Carmela, capelli biondi e occhi castani, tira fuori il sorriso indistruttibile di chi resiste, di chi stringerà i denti sempre e comunque, almeno finché sarà possibile stringerli. Poi appoggia alcune carte sulla scrivania dell'ufficio Usb al Centro direzionale e sospira: «Purtroppo non posso dedicarle molto tempo per l'intervista: parteciperò a una riunione con l'azienda, che riguarda proprio i compensi». Carmela di cognome fa Madonna, ha 48 anni e lavora full time, 40 ore a settimana, per una ditta di pulizie che serve enti pubblici. La sua famiglia è monoreddito: «Con i miei 1.200 euro al mese - aggiunge - dobbiamo mantenerci in 4. I miei due figli, che studiano all'università, e mio marito Pasquale, malato oncologico». Un nucleo familiare come troppi in Italia, che è rimasto incastrato tra la fragilità del welfare nazionale e «i rincari su cibo, benzina e bollette, che ci costano circa 300 euro in più al mese. Prima della guerra appartenevamo al ceto medio, ora purtroppo devo ammettere che ci siamo avvicinati alla soglia della povertà».

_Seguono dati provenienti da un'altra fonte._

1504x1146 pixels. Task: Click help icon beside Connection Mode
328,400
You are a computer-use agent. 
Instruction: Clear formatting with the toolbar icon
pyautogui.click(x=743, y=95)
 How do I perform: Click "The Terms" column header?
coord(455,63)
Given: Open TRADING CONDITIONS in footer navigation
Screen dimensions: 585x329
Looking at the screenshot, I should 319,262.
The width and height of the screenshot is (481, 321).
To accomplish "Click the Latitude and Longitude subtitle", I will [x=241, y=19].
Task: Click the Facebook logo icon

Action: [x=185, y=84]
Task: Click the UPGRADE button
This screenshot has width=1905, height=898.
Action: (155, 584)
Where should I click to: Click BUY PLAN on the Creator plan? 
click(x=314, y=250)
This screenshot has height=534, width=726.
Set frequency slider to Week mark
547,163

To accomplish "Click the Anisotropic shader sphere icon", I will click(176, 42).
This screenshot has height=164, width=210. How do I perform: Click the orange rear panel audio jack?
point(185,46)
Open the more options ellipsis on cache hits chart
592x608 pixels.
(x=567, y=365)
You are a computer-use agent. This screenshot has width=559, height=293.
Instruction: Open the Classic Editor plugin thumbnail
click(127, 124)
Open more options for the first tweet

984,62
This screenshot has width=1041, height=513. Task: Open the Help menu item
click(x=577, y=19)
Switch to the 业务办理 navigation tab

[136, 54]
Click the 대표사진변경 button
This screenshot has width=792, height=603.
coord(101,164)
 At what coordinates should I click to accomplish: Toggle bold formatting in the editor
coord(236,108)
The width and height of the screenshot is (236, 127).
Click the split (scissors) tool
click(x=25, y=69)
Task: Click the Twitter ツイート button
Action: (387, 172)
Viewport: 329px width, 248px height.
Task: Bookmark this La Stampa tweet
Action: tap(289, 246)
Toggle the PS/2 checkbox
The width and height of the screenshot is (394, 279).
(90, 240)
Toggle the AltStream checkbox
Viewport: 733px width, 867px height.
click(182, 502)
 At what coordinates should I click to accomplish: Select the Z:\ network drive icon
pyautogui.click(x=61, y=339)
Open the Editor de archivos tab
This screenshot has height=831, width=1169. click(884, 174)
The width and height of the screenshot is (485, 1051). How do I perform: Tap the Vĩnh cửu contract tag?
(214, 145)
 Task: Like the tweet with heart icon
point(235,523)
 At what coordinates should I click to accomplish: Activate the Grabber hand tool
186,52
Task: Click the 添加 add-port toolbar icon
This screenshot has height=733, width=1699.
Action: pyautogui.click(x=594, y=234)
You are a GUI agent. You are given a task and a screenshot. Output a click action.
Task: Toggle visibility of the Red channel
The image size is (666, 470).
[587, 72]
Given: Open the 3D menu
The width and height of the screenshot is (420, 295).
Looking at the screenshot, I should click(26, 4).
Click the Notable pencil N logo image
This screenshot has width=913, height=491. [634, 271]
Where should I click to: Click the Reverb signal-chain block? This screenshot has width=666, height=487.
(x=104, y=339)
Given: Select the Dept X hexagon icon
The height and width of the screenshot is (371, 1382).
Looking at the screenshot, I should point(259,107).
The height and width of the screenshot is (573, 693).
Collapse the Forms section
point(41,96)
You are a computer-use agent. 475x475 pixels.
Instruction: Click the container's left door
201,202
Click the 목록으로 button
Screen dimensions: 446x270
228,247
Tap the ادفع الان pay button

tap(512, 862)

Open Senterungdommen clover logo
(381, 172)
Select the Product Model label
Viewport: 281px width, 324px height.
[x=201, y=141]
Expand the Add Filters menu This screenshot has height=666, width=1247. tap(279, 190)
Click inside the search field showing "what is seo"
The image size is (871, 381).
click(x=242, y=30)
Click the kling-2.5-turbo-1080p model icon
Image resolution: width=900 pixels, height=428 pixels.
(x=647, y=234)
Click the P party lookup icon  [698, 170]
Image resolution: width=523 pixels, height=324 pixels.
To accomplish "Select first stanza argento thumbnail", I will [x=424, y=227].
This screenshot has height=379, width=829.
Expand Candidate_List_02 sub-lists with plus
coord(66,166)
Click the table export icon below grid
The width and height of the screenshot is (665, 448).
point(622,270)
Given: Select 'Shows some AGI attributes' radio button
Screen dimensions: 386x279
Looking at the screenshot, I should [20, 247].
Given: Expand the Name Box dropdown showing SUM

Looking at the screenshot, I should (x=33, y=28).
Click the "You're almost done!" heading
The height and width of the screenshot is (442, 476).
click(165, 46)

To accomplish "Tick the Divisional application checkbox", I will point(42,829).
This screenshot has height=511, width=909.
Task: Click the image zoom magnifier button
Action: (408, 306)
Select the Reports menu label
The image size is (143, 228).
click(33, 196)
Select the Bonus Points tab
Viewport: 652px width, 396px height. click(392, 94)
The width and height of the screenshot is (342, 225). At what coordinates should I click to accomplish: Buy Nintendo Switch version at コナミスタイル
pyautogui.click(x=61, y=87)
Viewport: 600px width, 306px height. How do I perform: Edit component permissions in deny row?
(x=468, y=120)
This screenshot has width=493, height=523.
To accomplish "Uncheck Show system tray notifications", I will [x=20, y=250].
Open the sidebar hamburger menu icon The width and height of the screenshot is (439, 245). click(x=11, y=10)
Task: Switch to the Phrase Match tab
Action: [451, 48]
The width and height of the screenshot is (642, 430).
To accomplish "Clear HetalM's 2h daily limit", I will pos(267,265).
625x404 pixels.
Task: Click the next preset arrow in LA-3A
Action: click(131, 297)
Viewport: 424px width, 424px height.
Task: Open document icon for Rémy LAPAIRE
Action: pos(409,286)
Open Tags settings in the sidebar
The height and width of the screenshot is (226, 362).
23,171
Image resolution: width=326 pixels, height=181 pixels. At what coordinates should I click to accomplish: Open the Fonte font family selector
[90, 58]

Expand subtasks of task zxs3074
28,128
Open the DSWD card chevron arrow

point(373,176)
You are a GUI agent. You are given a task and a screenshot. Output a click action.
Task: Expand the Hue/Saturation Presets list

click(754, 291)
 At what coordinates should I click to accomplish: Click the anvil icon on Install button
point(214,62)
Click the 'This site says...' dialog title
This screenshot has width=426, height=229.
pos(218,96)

Una storia come tante, purtroppo.
Eccola, in tutta la sua evidenza pratica, la povertà che raggiunge il cuore dell'Europa, ed è questo uno degli effetti della ridistribuzione del potere portata dalla guerra energetica e militare. E dalle sue sentenze d'ingiustizia. Ma cosa cambia, in sostanza, per le famiglie che stringono la cinghia? Qual è la lista concreta delle rinunce da fare per quei tantissimi che vedono assottigliarsi la capacità di spesa da un anno all'altro? «Abbiamo depennato tantissime cose - prosegue Carmela - Quasi tutto. A cominciare dal supermercato: se non ci sono offerte, non ci andiamo proprio a fare la spesa. Quando mettiamo i prodotti nel carrello, scegliamo solo quello che serve. In casa, poi, cerchiamo di tenere spente le luci il più possibile e non accendiamo più i condizionatori». Le ricadute del carovita incidono, eccome, anche sulla vita sociale. E di conseguenza sull'indotto delle imprese partenopee: «Andavamo spesso a mangiare la pizza fuori - dice la 48enne - Adesso, semplicemente non lo facciamo più. E poi le vacanze: sono diventate un miraggio, non esistono ormai». Carmela qui sorride di nuovo, indistruttibile, e scrolla il display del suo cellulare: «Guardi - dice - questa foto è stata scattata a Perugia, nel 2019. Quello è stato il nostro ultimo viaggio familiare. Speravamo di riprendere a spostarci quando sarebbe finita la pandemia, ma i rincari non ce lo hanno permesso». Sono tanti i progetti spezzati per decine di migliaia di famiglie napoletane e del Mezzogiorno. Miriadi di genitori e figli che, sebbene lavoratori e studenti, con la crisi economica hanno visto trasformarsi la vita in un eterno presente, in una continua lotta per la sussistenza.